Trabajo Individual - Clase 3 - Chiara Dall'Ongaro
Describimos al “típico modelo” estudiante de diseño de FADU. Mientras cada uno sumaba un rasgo descriptivo (probablemente propio) nos reíamos. Y si, como no nos vamos a reír. Todos nos sentimos identificados y representados por algún aspecto de él. Bueno o malo.
Del sujeto elaborado en clase admiro por sobre todo su capacidad de observación y análisis. En mi opinión la Facultad marca claramente un antes y un después en este aspecto. La práctica constante de observar y analizar al momento de encarar un proyecto ayuda a la mejora, progresiva, del nivel de profundización de las mismas. Otra capacidad que admiro es la de la constancia. El hecho de que haya que realizar avances de un proyecto clase a clase ayuda a dominar la voluntad y constancia personal. Un aspecto clave en este punto es el trabajo en equipo. Personalmente creo que el trabajo llevado a cabo por un grupo de personas contribuye positivamente en la manera de encarar un trabajo. Contrariamente al trabajo individual, en el trabajo en equipo uno se puede apoyar en el otro y viceversa. Por ende, la motivación a la hora de afrontar un proyecto se multiplica. Otro aspecto a destacar es el de la organización: habilidad desarrollada debido al trabajo clase a clase. Al tener tiempos de trabajo fuera de clase tan cortos, como lo son para la materia de diseño, de lunes a jueves y de jueves a lunes, la planificación y regulación son capacidades clave para afrontar la gestión de un proyecto. Por otro lado, se encuentran los factores ligados más a la parte creativa. El profundo grado de observación, heredado de la Facultad, ayuda a la visibilización de problemas. La capacidad de solución de los mismos se complementa con la virtud creativa e innovadora inherente al diseñador.

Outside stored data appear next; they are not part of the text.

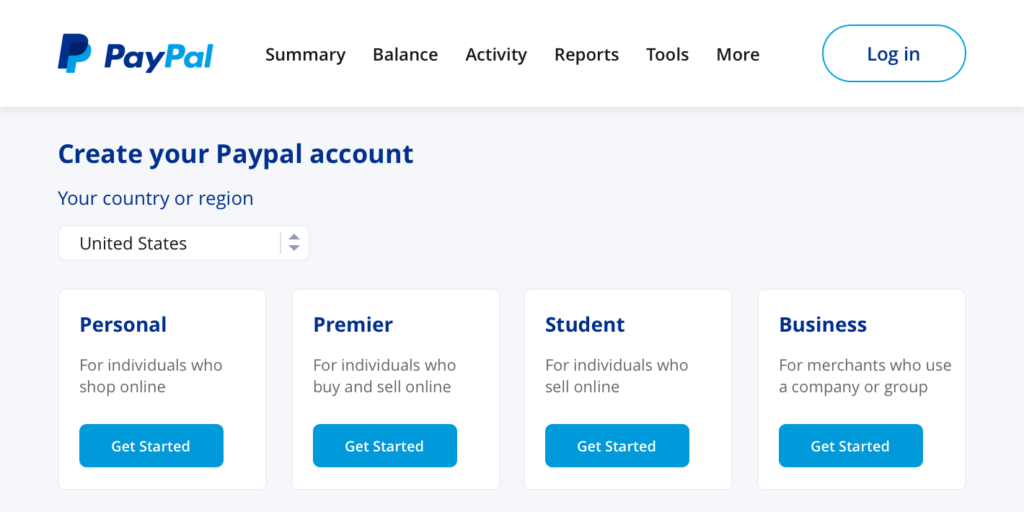Open the United States country dropdown
Viewport: 1024px width, 512px height.
184,243
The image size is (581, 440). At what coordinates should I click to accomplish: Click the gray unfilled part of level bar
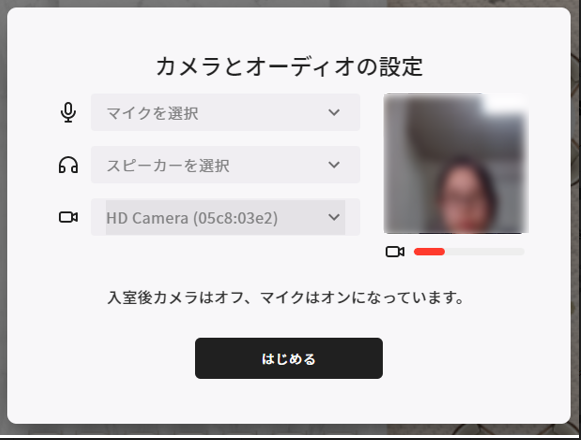pos(485,252)
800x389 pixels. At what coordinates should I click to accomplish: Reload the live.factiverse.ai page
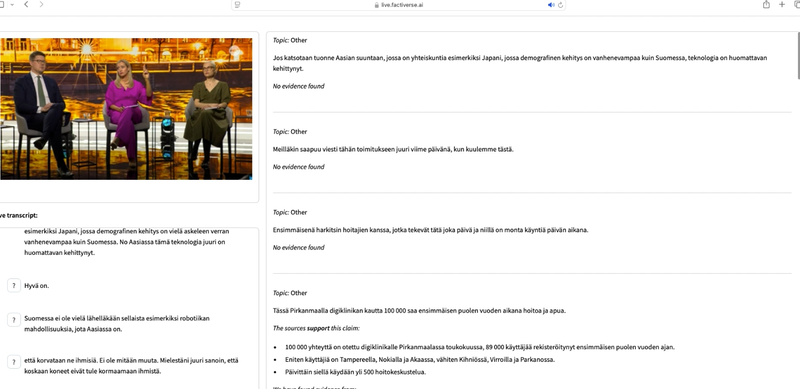(560, 5)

Sin embargo, también hay aspectos de todo lo que el diseñador conlleva que se rechazan. Por más de que haya un lado positivo en la exigencia clase a clase como lo es el de educar la voluntad y la constancia, el constante avance de un proyecto, requiere de mucho esfuerzo y tiempo, sacrificando, como consecuencia, de manera recurrente planes y salidas por fuera del ámbito.
El personaje creado presenta diversas características que pueden ser consideradas como rasgos modélicos. Por un lado se encuentran las capacidades. Podría decirse que a éste le interesa la novedad. La búsqueda por lo nuevo y su capacidad de innovación están intrínsecamente relacionados. También la capacidad de solucionar problemas, a partir de la previa observación y análisis de un fenómeno determinado. A su vez, la capacidad de trabajar en equipo en donde se dan situaciones de colaboración e intercambio tanto en ideas de diseño como en soluciones de problemas.
Por otro lado presentan características conductuales similares como la acción de anteponer la elaboración de un proyecto a un plan que se encuentre por fuera del mismo. El acto de realizar determinada acción o tomar alguna decisión de manera impulsiva y lanzada está relacionado a su carácter autodidacta. Como por ejemplo, en mi caso, crear una prenda de ropa: ante un estímulo percibido, mi primer instinto es realizar algo por mi cuenta.
A su vez comparten valores como el esfuerzo, la voluntad y la constancia. El estilo de vida que requiere el rol de un diseñador influye directamente en estos valores.
De estos rasgos modélicos mencionados identifico en mi misma, primeramente, la organización, constancia y voluntad como capacidades heredadas. Por más de que siempre fueron características propias, la Facultad ayudó a “educar” de alguna manera a las mismas: el gran caudal de trabajo por fuera de clase tiene infiere en la puesta en práctica de estas capacidades y su desarrollo y avance. También reconozco el carácter autodidacta como heredado. Desde chica tengo el impulso a desarrollar por mi cuenta algo que quiero. Esto lo relaciono con la capacidad de solución de problemas: si un diseñador percibe un problema, éste lo inquieta y no lo deja pasar. Al ser autodidacta tiene como primer instinto o impulso intentar solucionarlo. También distingo el nivel de observación y análisis como práctica y hábito inculcado por la Facultad. Por otro lado, distingo como una conducta rechazada el acto de anteponer la realización de un proyecto a otro plan que forme parte de la vida personal. Es algo que me supone cierta resistencia porque el proyecto es de alguna manera una obligación ya que es de carácter institucional, con entregas clase a clase, que se tienen que cumplir.